Liz asked if I would like to post about Georges Méliès’s 1902 French short, Le Voyage dans la Lune. Which apparently was inspired by Jules Verne’s Around the Moon and From the Earth to the Moon, and by Offenbach’s operetta Le voyage dans la lune, a parody of the two. What! Offenbach made fun of Jules Verne? This I must see.
But anyway. I realized my post comes at a most opportune time — thanks to my procrastinating ways — since the Western lunar eclipse begins tonight. And while some may think it sheer lunacy to stay up past midnight, I most definitely will be awake. I’m already crazy to start with, anyway.
Back to our film. The story begins with an outlandish proposal: A journey to the moon. Astrologers are handed telescopes, which magically turn into stools, and they sit down. Lectures last a long time, after all. (Can they turn them back into telescopes, I wonder?
All obstacles overcome, they build a bullet-shaped rocket. A group of women sporting sailor outfits and tights push it into a cannon, and they set off. The ship approaches the moon — which looks more and more like a huge meringue pie with a face — landing smack dab in its eye.

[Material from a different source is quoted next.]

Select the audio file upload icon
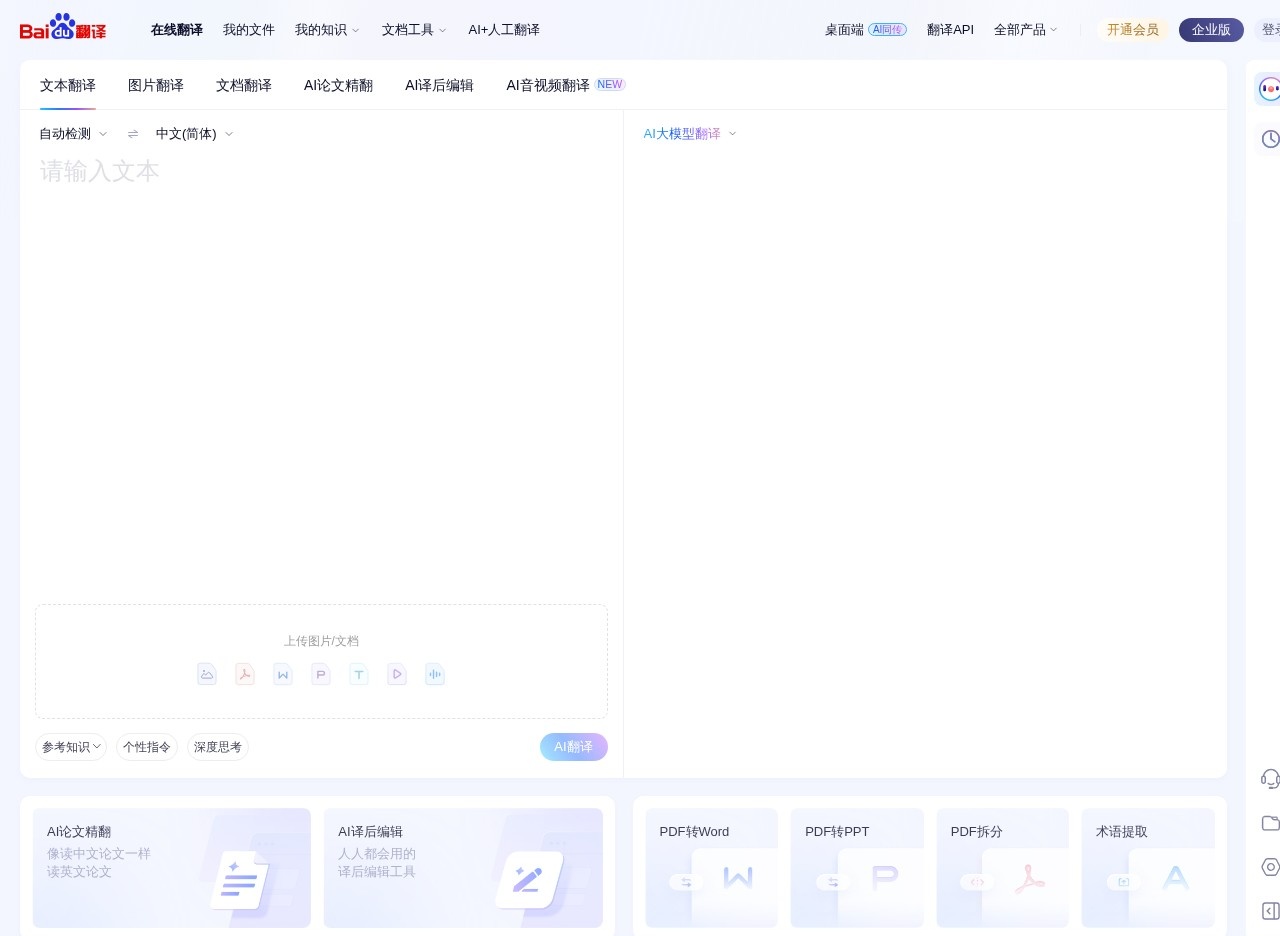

They land, disembark, and after wildly gesturing at earth, fall promptly asleep, because making history is exhausting. Naturally, all the exciting stuff happens while they’re unconscious, including a lunar shower, which wakes them up. Armed with umbrellas, they begin exploration into a mushroom jungle. Or perhaps I should say umbrella jungle? Because as soon as one astronomer sticks his in the dirt, it morphs into a giant mushroom. Then a Selenite, an alien resembling a cross between a triceratops and the creature from the black lagoon, shows up. Curious but minding its own business, it hops about until one of the explorers kills it. It explodes in a puff of smoke. Way to destroy the natives, people. Soon an army of them surrounds the scientists and takes them to see their king, whom the explorers also destroy before making a dash for the bullet-ship. At this point, I started wondering how they would return to earth without a giant cannon and a bevy of sailor beauties. Barren landscapes meet the eye, the Selenites look hideous, and even if they didn’t, where would they find a sailor suit?
But never fear! One heroic scientist stays outside and pulls the bullet off a cliff with a sturdy rope, making it splash straight into earth’s ocean. Because gravity.
One of the creatures falls along with it, which begs the question: why is this the first time a Selenite lands on earth? At least one of them must have tried cliff-diving before.
I read that the scene where the rocket falls into the sea was filmed using a cardboard cutout in an aquarium with tadpoles. Pretty neat.
This film employed ingenious new special effects for its time, which makes it a must-see for any film fan. Its quirky French humor is just an added bonus.